Benbow and Lubinski’s conclusion is underlined in an overview of gender effects in engineering and the physical sciences (Lubinski, Benbow and Morelock, 2000), where although recognizing the effects of cultural influences, the researchers write, “We conclude, that because of sex differences in the configuration of specific abilities, the satisfactoriness for engineering and physical science is less frequently met by gifted females compared to gifted males” (p.641).

There appears to be a major difference between American and British gender achievements. Whereas in America, boys’ overall mathematics scores tend to be superior to those of their female counterparts, in Britain the mathematics scores of girls tend to be superior.

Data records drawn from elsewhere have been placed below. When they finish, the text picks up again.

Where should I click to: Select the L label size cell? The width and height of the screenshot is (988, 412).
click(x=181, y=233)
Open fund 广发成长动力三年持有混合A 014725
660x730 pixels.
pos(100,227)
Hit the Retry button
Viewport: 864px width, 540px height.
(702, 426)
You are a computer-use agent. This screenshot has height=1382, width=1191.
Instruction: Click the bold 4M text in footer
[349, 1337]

Again, although proportionately fewer girls in Britain choose to specialise in physics and engineering, their achievements in those subjects are at least as good as those of boys. It could be expected that boys and girls in the two countries have identical genetic make-up, implying that different cultural influences have produced these contradictory outcomes.

One can think of the concerted British move to equality of opportunity as a grand experiment on a population of about 60 million people, using other countries for comparison.

Apart from tests set by teachers in school, public examinations are national; and although there are some differences for Scotland and between the five regional examining boards, there is sufficient similarity for the whole school population to function as a statistically analyzable unit in terms of examination grades.

Specific concerns and trends, such as gender achievement, can be identified. The experiment began in the mid 70s with the broadening out of attitudes with respect to education. It is an experiment that is still in progress and while debate continues on how to interpret the results, much can already be said about the results with respect to examination scores.